Stored items
☆ ☆ ☆ ☆ ☆ ☆ ☆

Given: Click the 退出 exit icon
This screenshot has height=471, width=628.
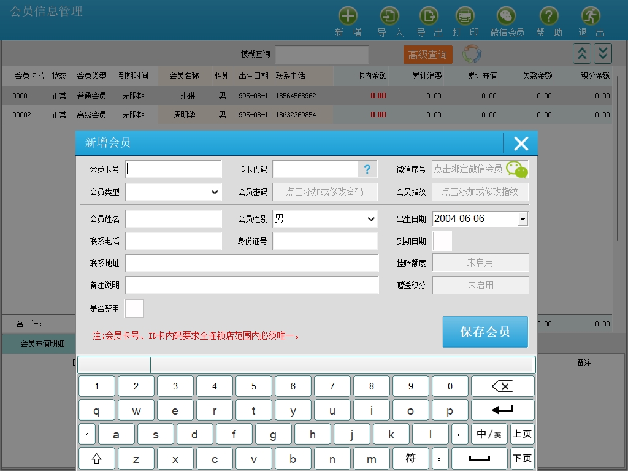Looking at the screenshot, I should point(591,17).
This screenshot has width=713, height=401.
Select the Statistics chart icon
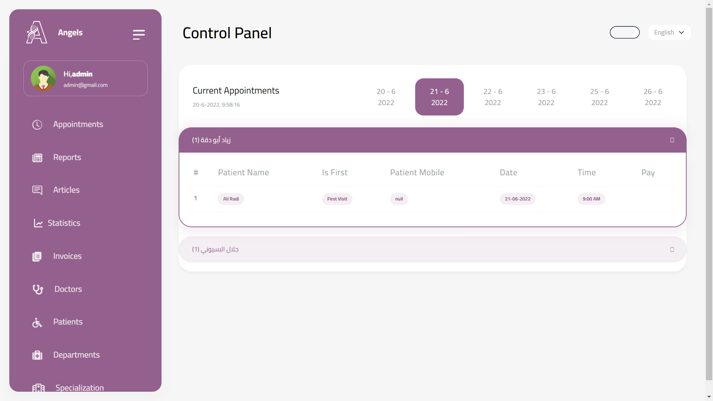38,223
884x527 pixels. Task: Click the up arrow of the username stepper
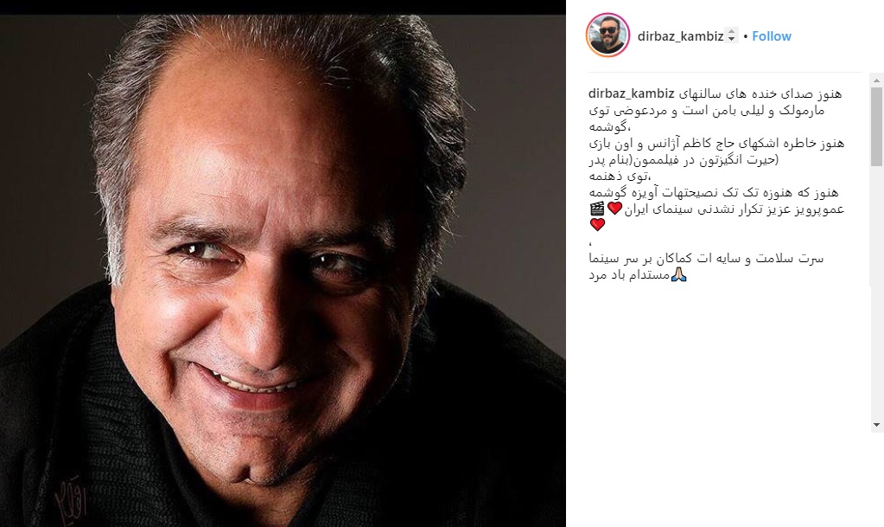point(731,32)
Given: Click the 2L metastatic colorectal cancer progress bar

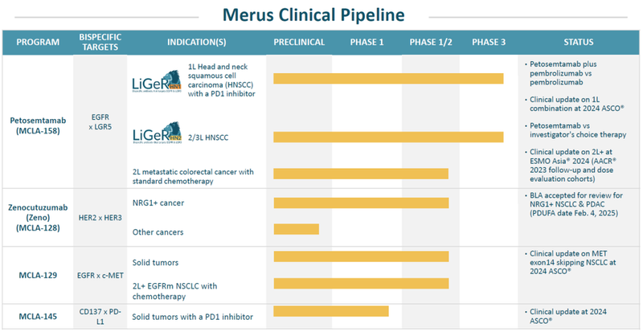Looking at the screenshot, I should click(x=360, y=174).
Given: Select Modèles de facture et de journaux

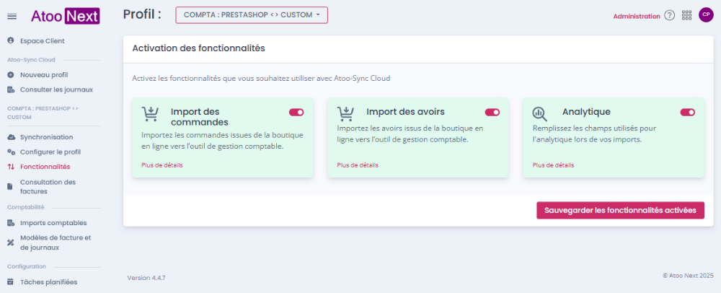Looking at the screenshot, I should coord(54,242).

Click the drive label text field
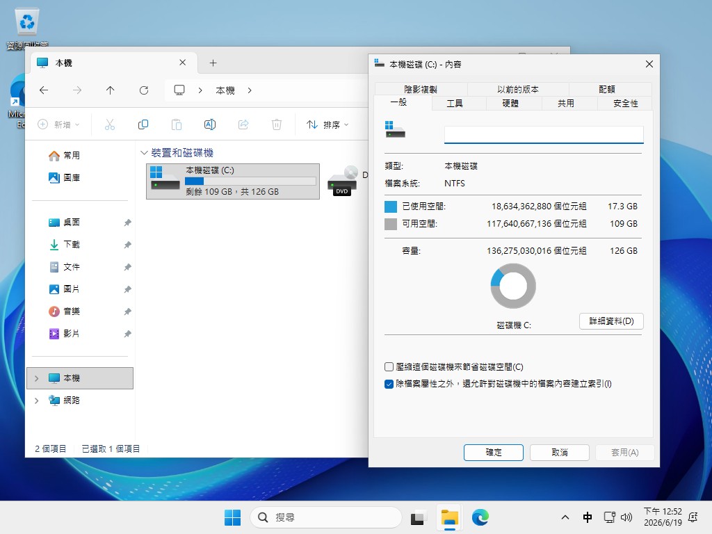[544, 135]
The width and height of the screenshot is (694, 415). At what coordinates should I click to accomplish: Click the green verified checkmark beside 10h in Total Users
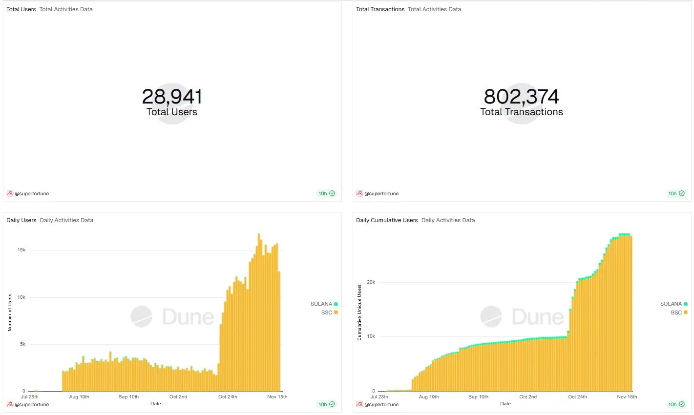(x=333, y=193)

☆ ☆ ☆ ☆ ☆ ☆ ☆

▶ _EXERCISE DESCRIPTION_
Give the data again exactly as it appears, but without any images.

▶ _COMPLETED EXERCISE_
Given: Click the 退出 exit icon
This screenshot has height=471, width=628.
Looking at the screenshot, I should point(591,17).
This screenshot has width=713, height=401.
Select the Statistics chart icon
38,223
884x527 pixels. Task: Click the up arrow of the username stepper
point(731,32)
Given: Click the 2L metastatic colorectal cancer progress bar

Looking at the screenshot, I should click(x=360, y=174).
Given: Select Modèles de facture et de journaux

Looking at the screenshot, I should coord(54,242).

Click the drive label text field
[544, 135]
The width and height of the screenshot is (694, 415). At what coordinates should I click to accomplish: Click the green verified checkmark beside 10h in Total Users
(x=333, y=193)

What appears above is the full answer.